Analysis of genetic defects in the 11p15.5 region in Russell-Silver syndrome
10.3969/j.issn.1000-3606.2018.03.012
- VernacularTitle:Russell-Silver综合征11p15.5区域遗传缺陷分析
- Author:
Chaoran XIA
1
,
2
;
Yongchen YANG
;
Wuhen XU
;
Zhaoning LU
;
Wei WANG
Author Information
1. 上海交通大学附属儿童医院 上海市儿童医院 上海交通大学医学遗传研究所
2. 卫生部医学胚胎分子生物学重点实验室 上海市胚胎与生殖工程重点实验室
- Keywords:
Russell-Silver syndrome;
methylation aberration;
11p15.5;
genomic imprinting
- From:
Journal of Clinical Pediatrics
2018;36(3):210-215
- CountryChina
- Language:Chinese
-
Abstract:
Objective To explore the pathogenesis of Russell-Silver syndrome (RSS).
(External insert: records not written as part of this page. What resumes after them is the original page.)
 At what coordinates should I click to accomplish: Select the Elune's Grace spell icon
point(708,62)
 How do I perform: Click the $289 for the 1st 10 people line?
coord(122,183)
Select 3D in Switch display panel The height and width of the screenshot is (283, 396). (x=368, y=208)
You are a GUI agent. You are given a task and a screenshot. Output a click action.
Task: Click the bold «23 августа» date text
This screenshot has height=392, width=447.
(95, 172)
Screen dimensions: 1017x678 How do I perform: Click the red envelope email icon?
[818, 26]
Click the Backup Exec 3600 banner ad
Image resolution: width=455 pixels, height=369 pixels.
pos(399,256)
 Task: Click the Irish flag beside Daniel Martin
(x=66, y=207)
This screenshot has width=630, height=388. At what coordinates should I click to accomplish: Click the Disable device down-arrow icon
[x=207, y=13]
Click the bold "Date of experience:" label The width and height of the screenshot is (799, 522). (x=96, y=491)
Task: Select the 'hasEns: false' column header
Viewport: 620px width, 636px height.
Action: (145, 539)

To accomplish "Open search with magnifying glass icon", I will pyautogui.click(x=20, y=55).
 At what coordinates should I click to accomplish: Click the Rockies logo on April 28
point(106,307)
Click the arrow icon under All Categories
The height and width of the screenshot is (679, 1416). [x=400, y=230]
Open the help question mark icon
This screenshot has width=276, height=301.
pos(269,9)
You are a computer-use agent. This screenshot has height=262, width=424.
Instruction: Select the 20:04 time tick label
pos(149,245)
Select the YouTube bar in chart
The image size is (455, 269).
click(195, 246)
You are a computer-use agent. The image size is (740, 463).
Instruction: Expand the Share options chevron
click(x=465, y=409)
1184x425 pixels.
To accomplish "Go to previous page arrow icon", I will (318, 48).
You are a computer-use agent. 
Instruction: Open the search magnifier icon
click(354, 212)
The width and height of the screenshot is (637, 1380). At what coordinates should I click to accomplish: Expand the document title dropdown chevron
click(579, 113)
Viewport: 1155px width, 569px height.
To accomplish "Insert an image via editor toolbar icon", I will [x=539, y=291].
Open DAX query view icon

Methods Two milliliter peripheral blood samples were collected from 6 male patients aged 6 to 8 years with suspected RSS phenotype, the parents of 2 patients and 5 healthy boys. Mononuclear cells were isolated and genomic DNA was extracted. The methylation level of the H19 imprinting control region(ICR)1 on chromosome 11p15.5 was detected by pyrosequencing.The methylation status and the copy number variation in the corresponding region of one RSS patient with positive results by pyrosequencing were analysed by methylation-specific multiplex-ligation-dependent probe amplification assay (MS-MLPA). Results Pyrosequencing analysis revealed that the methylation rates on the 6 CpG targeting sites in H19 differentially methylated region(DMR)in the 6 RSS patients were about 11%~29%, which were significantly lower than those in their parents and normal controls (44%~59%). The MS-MLPA results of one patient with positive pyrosequencing showed that the methylation rates of 4 sites in H19-DMR were about 10%,which was obviously lower than the normal level.The methylation rates of the 4 sites in KCNQ1OT1 gene were about 50%, which was in the normal range. The copy number variations from all samples detected were in the normal range. Conclusion There is methylation aberration of H19-DMR in ICR1 in children with RSS.